Il y a une habitude que je traîne depuis l’enfance.
La chanson a changé — exit Lorie et Jenifer — mais le rituel est exactement le même depuis mes huit ans.
D’abord, le costume : t-shirt et culotte. Rien d’autre.
Il faut être à l’aise pour ce moment.
Ensuite, les rideaux tirés, la pièce dans le noir complet — je ne veux ni être vue, ni voir mon reflet.
Les écouteurs sont indispensables.

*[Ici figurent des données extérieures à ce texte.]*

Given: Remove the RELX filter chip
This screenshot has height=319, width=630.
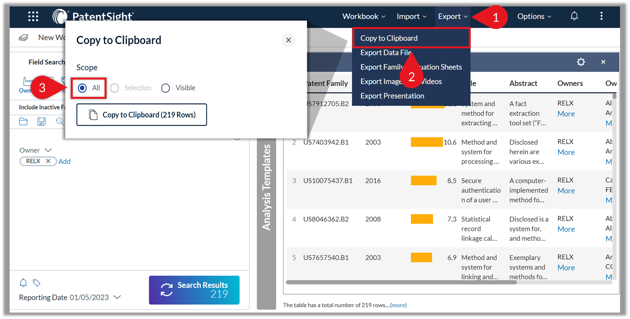Looking at the screenshot, I should coord(49,161).
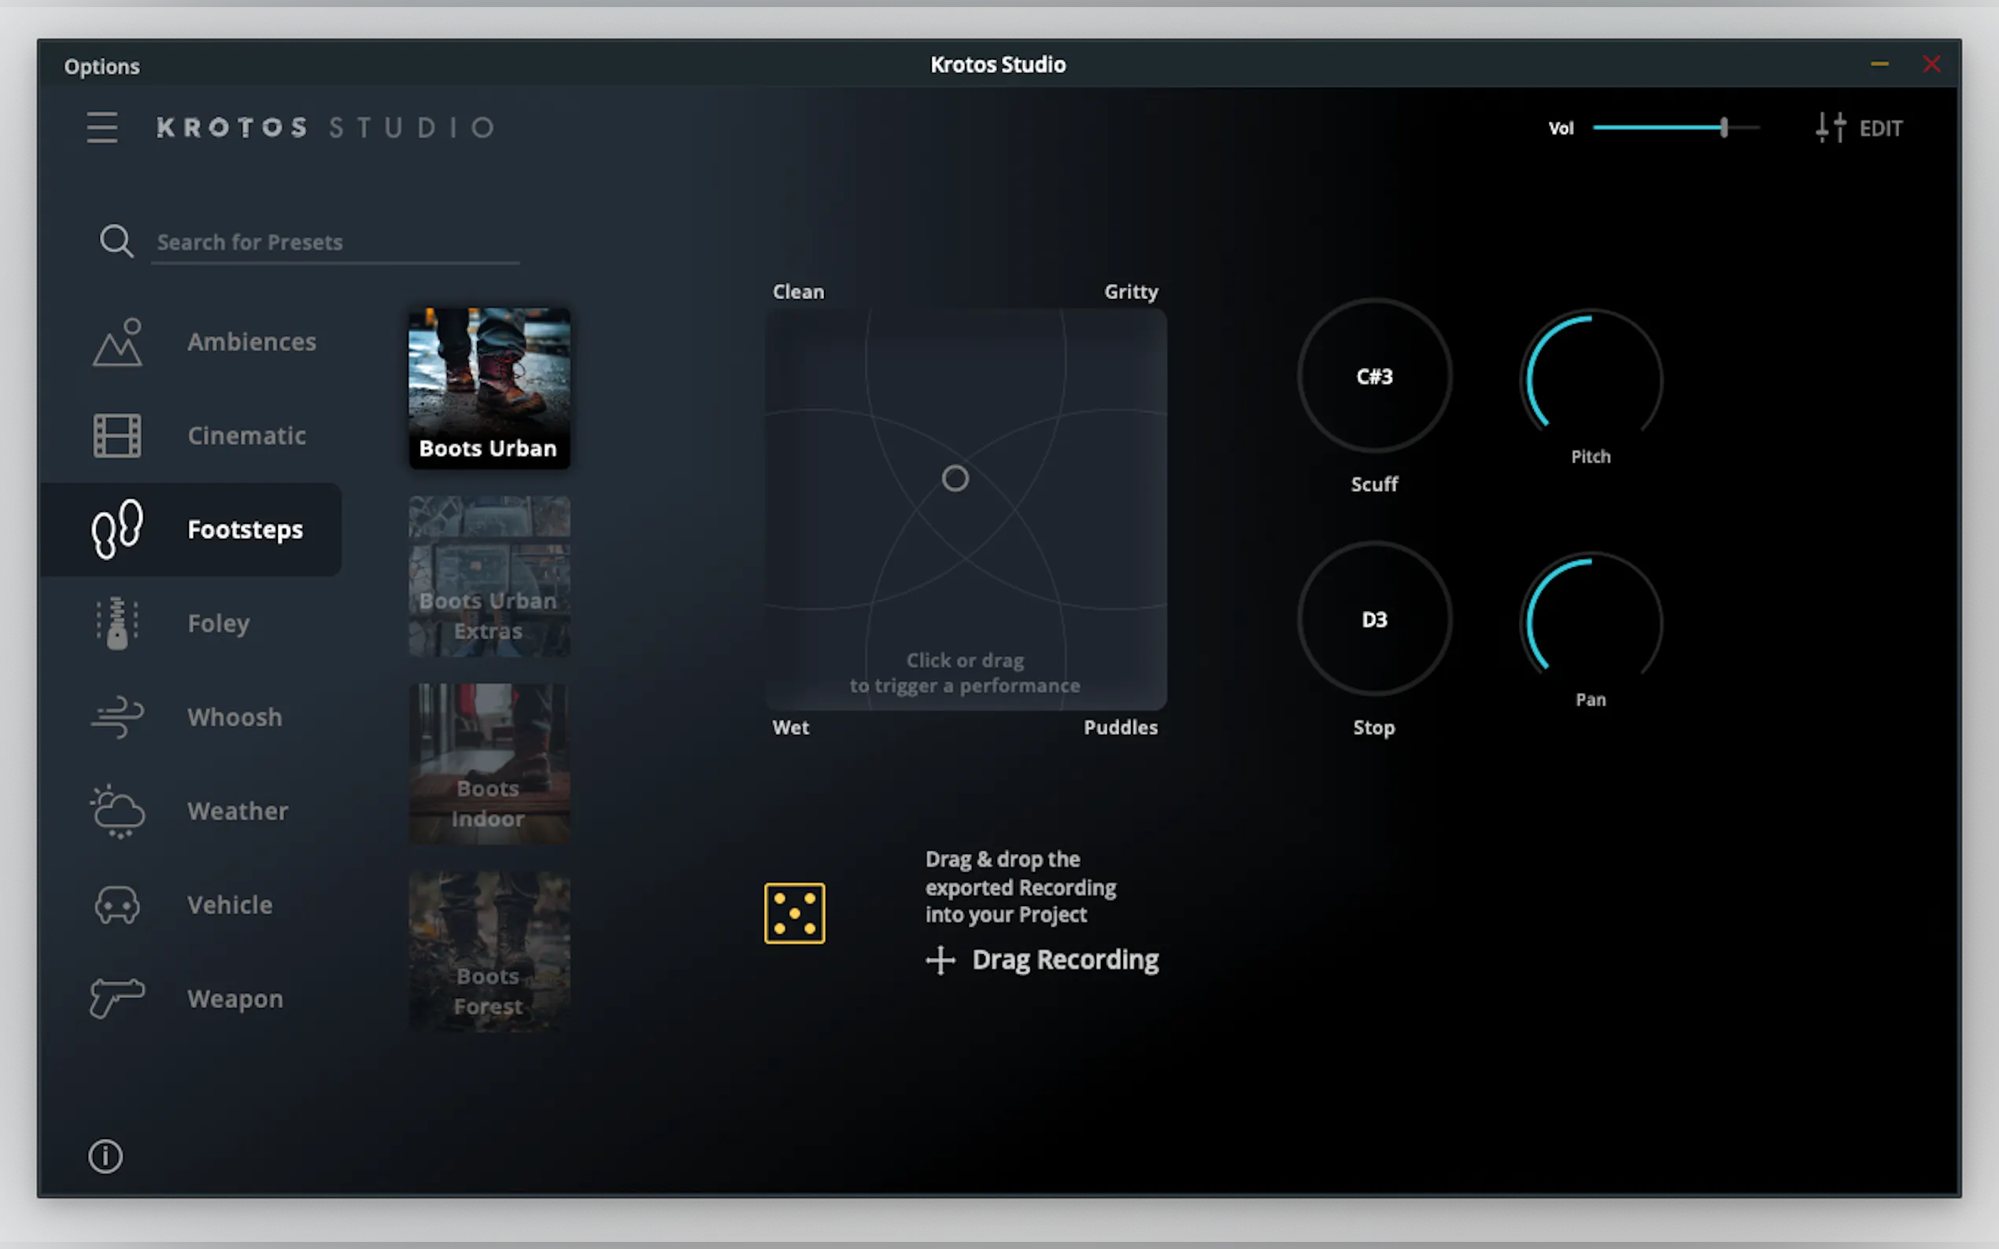1999x1249 pixels.
Task: Click the Search for Presets field
Action: coord(334,242)
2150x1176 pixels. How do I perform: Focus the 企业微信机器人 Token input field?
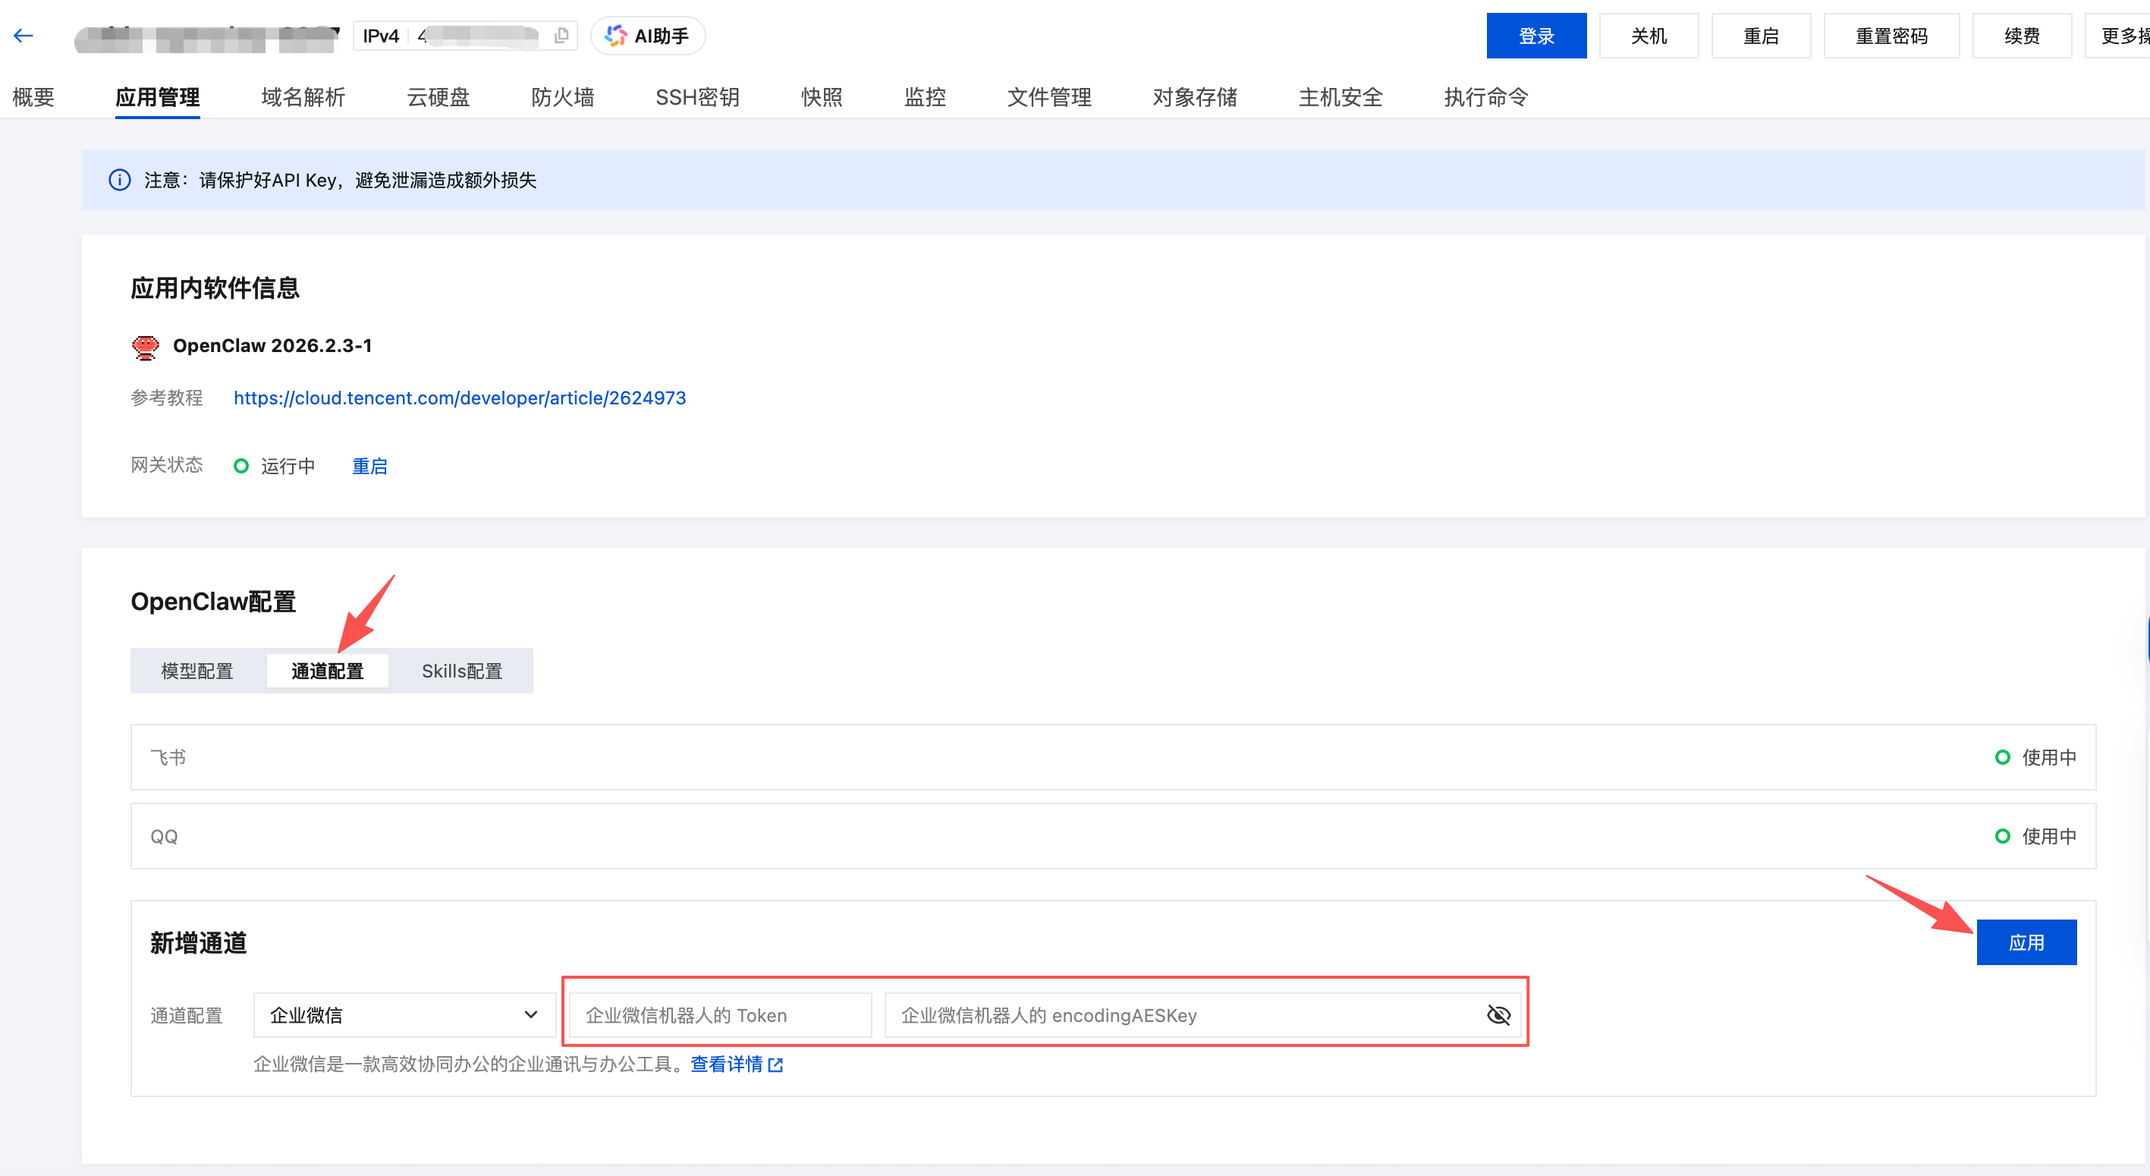[x=719, y=1015]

Pas pour entendre mieux, mais pour ne pas m’entendre chanter.
Je mets ma playlist, et c’est parti.
Je ferme les yeux et je m’imagine sur scène : le Stade de France, Coachella, peu importe.
Je chante à plein poumons, je vis mille histoires d’amour et autant de ruptures en une seule soirée.
Sur le lit, debout, sautant, improvisant.
La hauteur du matelas devient ma scène, et l’instabilité me sculpte les cuisses — bonus inattendu.
Et c’est fou ce que ça fait du bien.
Depuis que je vis en couple, dans un petit appartement, j’ai beaucoup moins pratiqué ce rituel.
Par honte peut-être, ou par peur d’être entendue.
Mais en emménageant dans une maison, c’est l’une des premières réflexions qui m’est venue :
“Ah, je sais exactement à quoi va servir le lit de la chambre d’amis.”
Alors j’ai expliqué à mon compagnon ce rituel étrange.
Il a ri, mais il a compris.
Maintenant, quand je dis “je m’isole 30 minutes”, il sait ce que ça veut dire.
Il monte le son de la télé de son côté, et moi je monte le son dans mes écouteurs.
Et quand je ressors de la chambre, je suis vidée — mais de la bonne façon.
Parfois, pour se sentir mieux, il ne faut pas parler, ni méditer, ni chercher une solution.
Il suffit de chanter très fort, de danser dans le noir et de redevenir cette enfant qui se croit en concert devant des milliers de personnes.
Et vous, quel est votre rituel étrange pour décompresser ?
Si vous n’en avez pas, je vous conseille celui-ci : c’est gratuit, ça défoule et c’est infiniment plus efficace qu’une séance de cardio.